▶ _PROVIDED PASSAGE_
============

Eric is by no means a bad book – it’s breezy, funny, and readable, like everything Pratchett writes – but it’s certainly one of the least worthwhile of the Discworld series. Even The Colour of Magic and The Light Fantastic have the excuse of being the very first ones. Coming right after Guards, Guards, Eric is a curious anomaly.
Mother’s Milk by Edward St Aubyn (2005) 279 p.
Book four of the Patrick Melrose novels, and Patrick is now a lawyer in his forties, married with two young children. We’ve come a long way from sexual molestation and heroin abuse, but Patrick is still unhappy; the strains of parenthood are impacting on his marriage to Mary, and he finds himself once again slipping back into alcohol abuse and womanising. Meanwhile, his mother is wasting away from dementia in a retirement home, on the brink of signing away the family home in Provence – the last vestige of the Melrose family fortune – to a New Age charlatan.
I’ve seen others criticise these novels on what seems like kneejerk class envy; the travails of a man trying to stop his mother from giving away his immense inheritance, and so on. To me this entirely misses the point. Nothing makes me envy the very wealthy less than Edward St Aubyn. Pain is pain. Suffering is suffering. Patrick is not, and possibly never will be, a happy man.
This should really be the kind of book I dislike – there’s a lot of exposition and a whole lot of sloshing around inside the characters’ unstable minds. But St Aubyn is such a brilliant writer that he makes the whole thing immensely readable. Even the more egregious stuff is forgivable: Patrick’s unbelievably gifted and eidetic five-year-old son Robert who serves as narrator for good chunks of the novel, or the constant (and predictably English) bashing of American society. St Aubyn has a way of crafting almost anything into great prose. These really are wonderful books.
Unwrapped Sky by Rjurik Davidson (2014) 430 p.
Rjurik Davidson’s debut novel takes place in a semi-industrial fantasy city, populated by an array of different creatures, magicians, disgruntled factory workers and corpulent elites. New Crobuzon – um, I mean, Caeli-Amur – is on the brink of political revolution, as the injustices of the ruling class can no longer be tolerated by the characters who populate the pages of Iron Council – uh, that is to say, Unwrapped Sky.
I’m always in favour of fantasy branching out from the stale genre of Tolkienesque medieval Europe. But the hand of China Mieville lies heavy on Davidson’s shoulder.
The fundamental core of Unwrapped Sky is political rebellion: the unrestrained power of Caeli-Amur’s political Houses and the attempts by several characters to overthrow them, as part of a band of rebels unimaginatively named “seditionists.” Davidson’s failure to give them any sort of political ideology robs Unwrapped Sky of quite a bit of depth, and in some ways it became symbolic to me of the failure of the novel as a whole. It’s all schisms and strikes and power plays within the seditionist leadership; it reminded me of student politics. Getting excited about that stuff is fine when you’re handing out pamphlets or arguing with other first-years at RMIT, but not so much when transferred onto a fantasy world which needs a bit of weight and depth to it. I cannot bring myself to care about the fate of characters raging against the vaguely-defined tyrannies of some cartoonish fantasy tyrants, especially when those characters are dull in the first place.

============

▶ _INFORMATION SHOWN_
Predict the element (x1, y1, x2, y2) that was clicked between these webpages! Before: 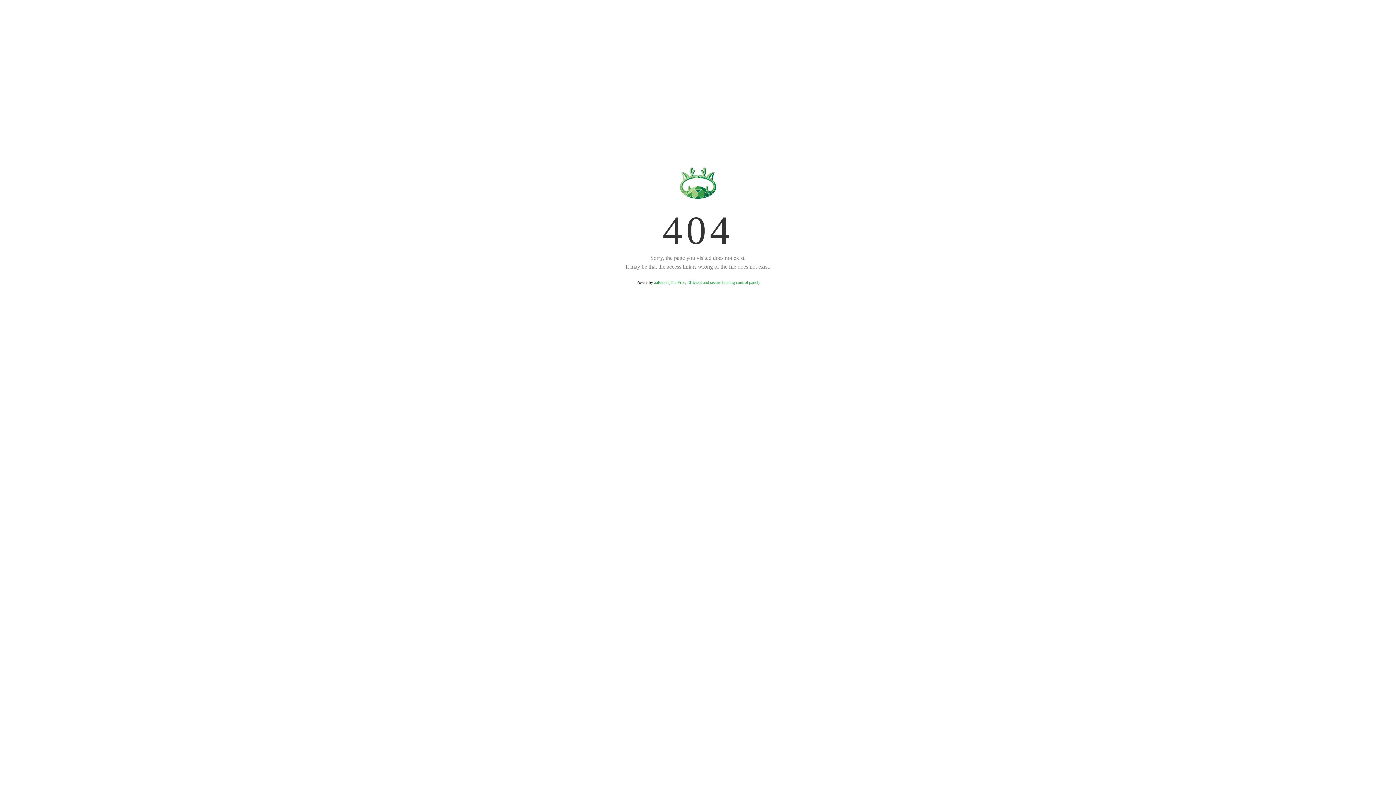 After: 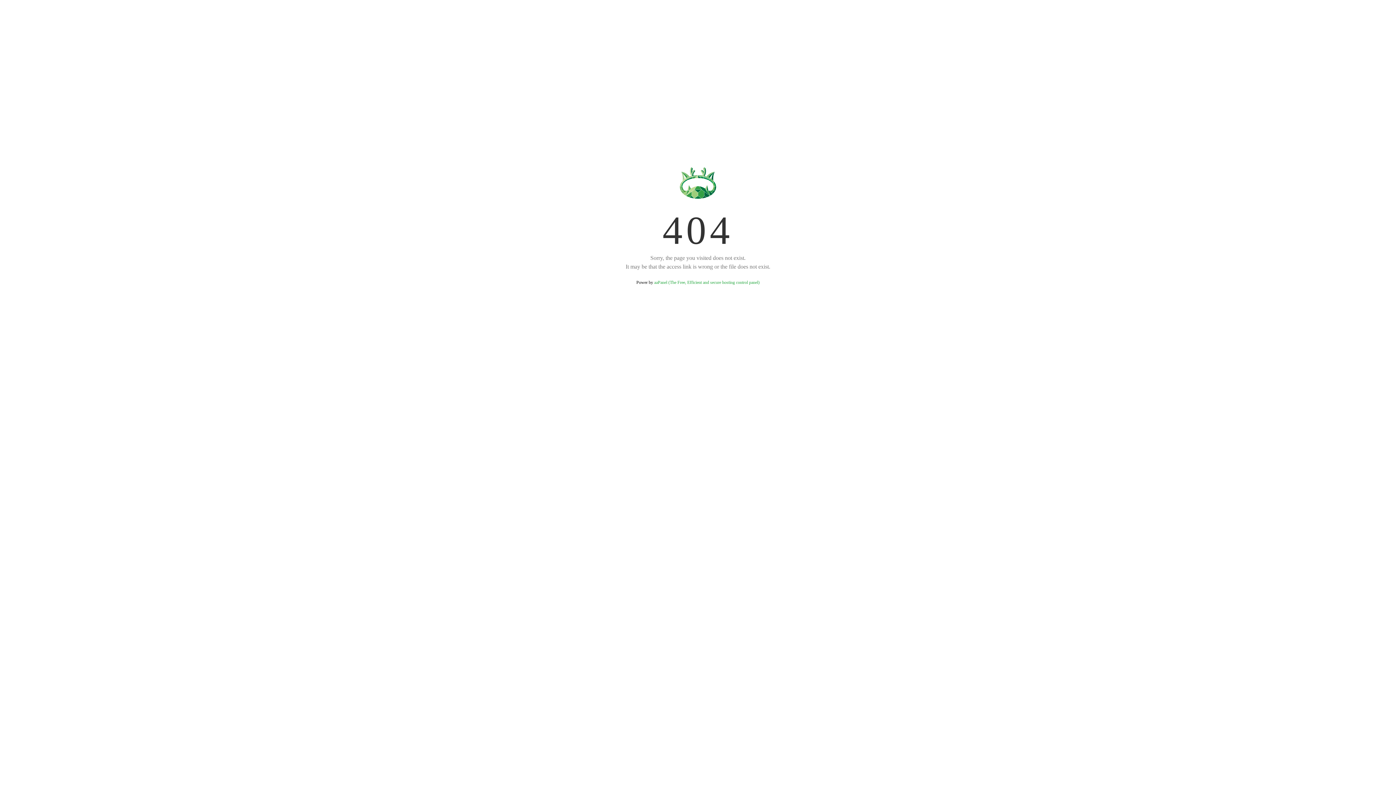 Action: label: aaPanel (The Free, Efficient and secure hosting control panel) bbox: (654, 280, 759, 285)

============

▶ _DIRECTIONS_
Reproduce the part of the book reviews from "Rjurik Davidson’s debut" to "say, Unwrapped Sky." word for word. The data here is separate from the book reviews and is not part of them.

▶ _SOLVED EXERCISE_
Rjurik Davidson’s debut novel takes place in a semi-industrial fantasy city, populated by an array of different creatures, magicians, disgruntled factory workers and corpulent elites. New Crobuzon – um, I mean, Caeli-Amur – is on the brink of political revolution, as the injustices of the ruling class can no longer be tolerated by the characters who populate the pages of Iron Council – uh, that is to say, Unwrapped Sky.